Deep sound-field denoiser

K. Ishikawa et al. ``Deep sound-field denoiser: optically-measured sound-field denoising using deep neural network,'' Opt. Express, vol.31, no.20, pp.33405-20 (2023). [Paper] [GitHub]

This paper proposes a deep sound-field denoiser, a deep neural network (DNN) based denoising of optically measured sound-field images. Sound-field imaging using optical methods has gained considerable attention due to its ability to achieve high-spatial-resolution imaging of acoustic phenomena that conventional acoustic sensors cannot accomplish. However, the optically measured sound-field images are often heavily contaminated by noise because of the low sensitivity of optical interferometric measurements to airborne sound. Here, we propose a DNN-based sound-field denoising method. Time-varying sound-field image sequences are decomposed into harmonic complex-amplitude images by using a time-directional Fourier transform. The complex images are converted into two-channel images consisting of real and imaginary parts and denoised by a nonlinear-activation-free network. The network is trained on a sound-field dataset obtained from numerical acoustic simulations with randomized parameters. We compared the method with conventional ones, such as image filters and a spatiotemporal filter, on numerical and experimental data. The experimental data were measured by parallel phase-shifting interferometry and holographic speckle interferometry. The proposed deep sound-field denoiser significantly outperformed the conventional methods on both the numerical and experimental data.

Sound-field image dataset

We have created a sound-field image dataset containing 50,000 clean and noisy pairs of sound-field images in the frequency domain. The images are calculated by 2D acoustic simulation with randomized parameters. Each image represents complex-valued amplitude at a certain frequency.
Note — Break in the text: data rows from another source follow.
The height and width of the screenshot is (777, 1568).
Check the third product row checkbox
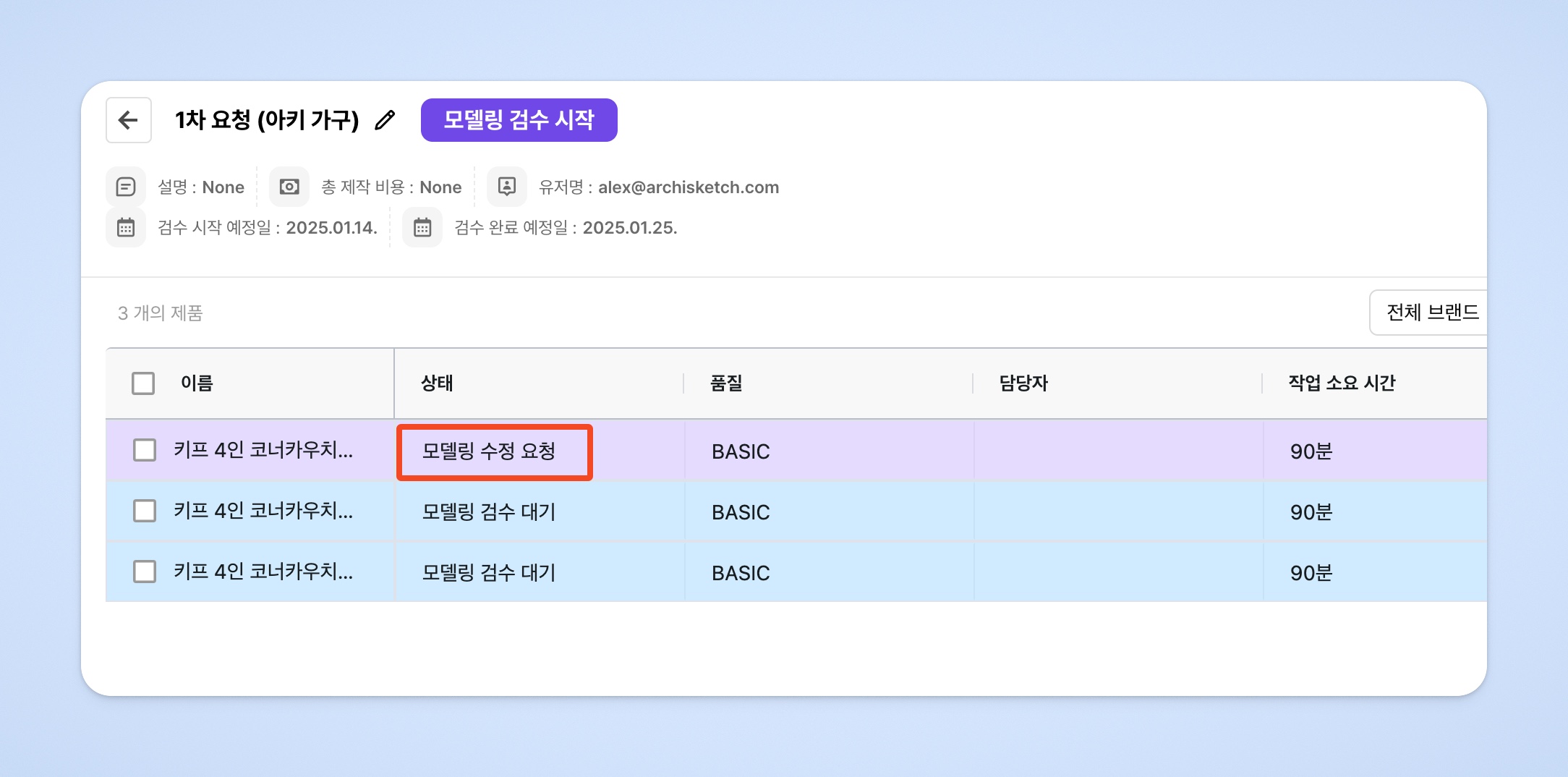click(145, 572)
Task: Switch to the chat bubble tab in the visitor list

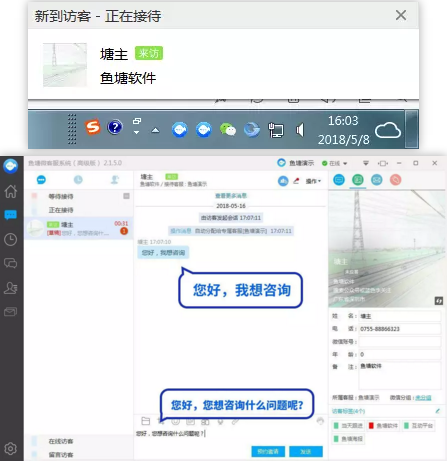Action: (x=41, y=180)
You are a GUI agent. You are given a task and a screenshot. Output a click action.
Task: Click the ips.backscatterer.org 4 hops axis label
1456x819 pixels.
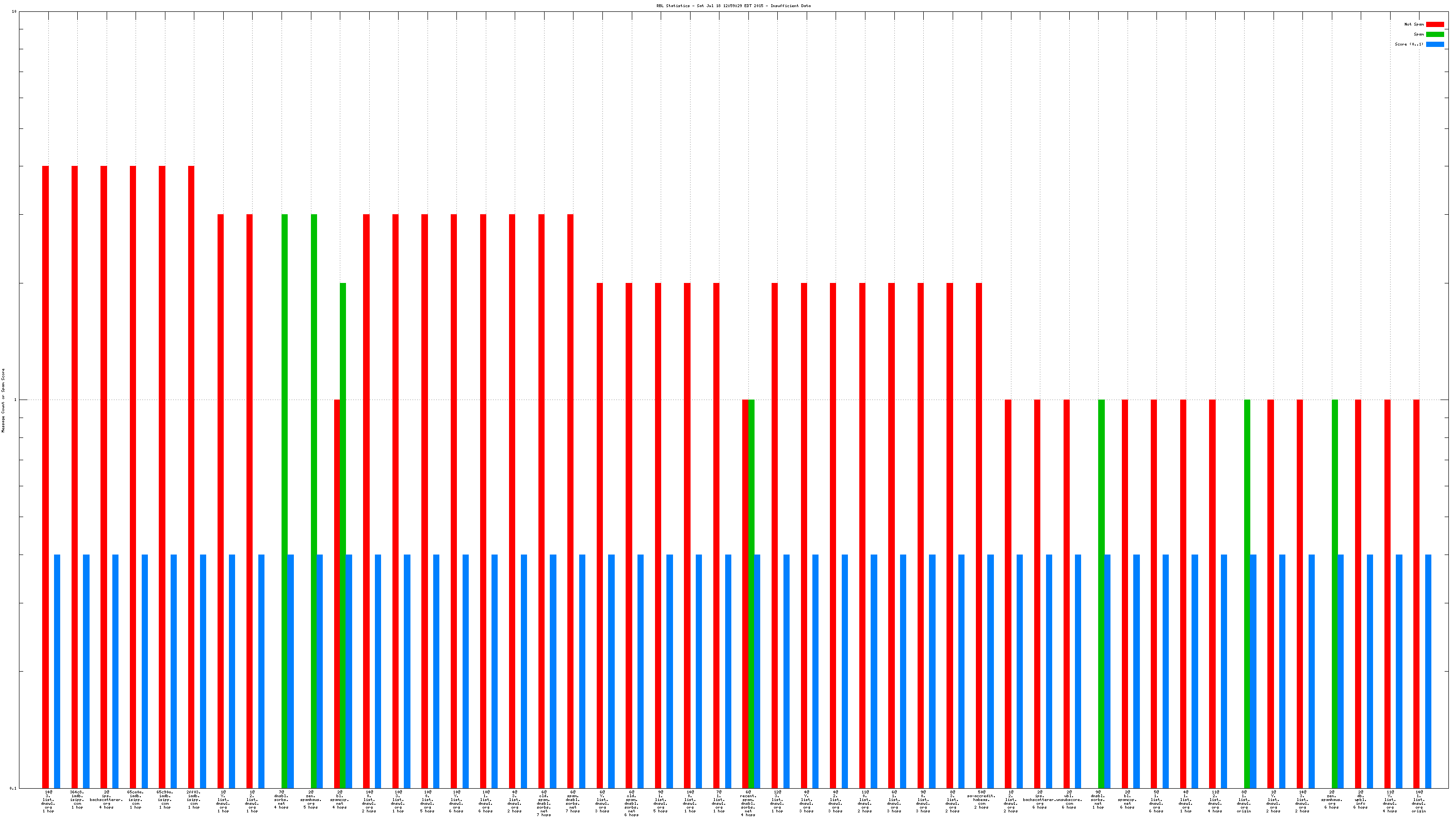(x=106, y=799)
Two types of noises are considered, white noise and speckle noise. The histogram shows the SNRs of the noisy images.

Method

The sound-field dataset is used to train the network. The complex-valued amplitude images are converted into two-channel images with the real and imaginary parts, and the network learns noisy-to-clean image mapping. In the inference process, an input noisy time-domain image sequence, e.g., sound-field video, is transformed into the complex-valued amplitude images by time directional Fourier transform, followed by denoising by the trained network. By the inverse Fourier transform, a denoised sound-field video is obtained.

Results

The proposed method, Ours (W), is compared with several conventional denoising methods: Gaussian filter, median filter, Non-Local Mean, BM3D, windowed Fourier filter, and spatiotemporal bandpass filter. It is also compared with other DNN architectures: DnCNN and LRDUNet. The table above shows that the proposed method outperforms other methods for all conditions (N represents the number of sound sources in the acoustic simulation). Ours (W) shows more than 30 dB PSNR improvement.

The denoised images show that Ours (W) restores the sound fields very accurately from the noisy data, even when almost no sound wave can be recognized by eyes in the noisy data. We also confirmed the superiority of the proposed methods for actual data measured by parallel phase-shifting interferometer and speckle holographic interferometer.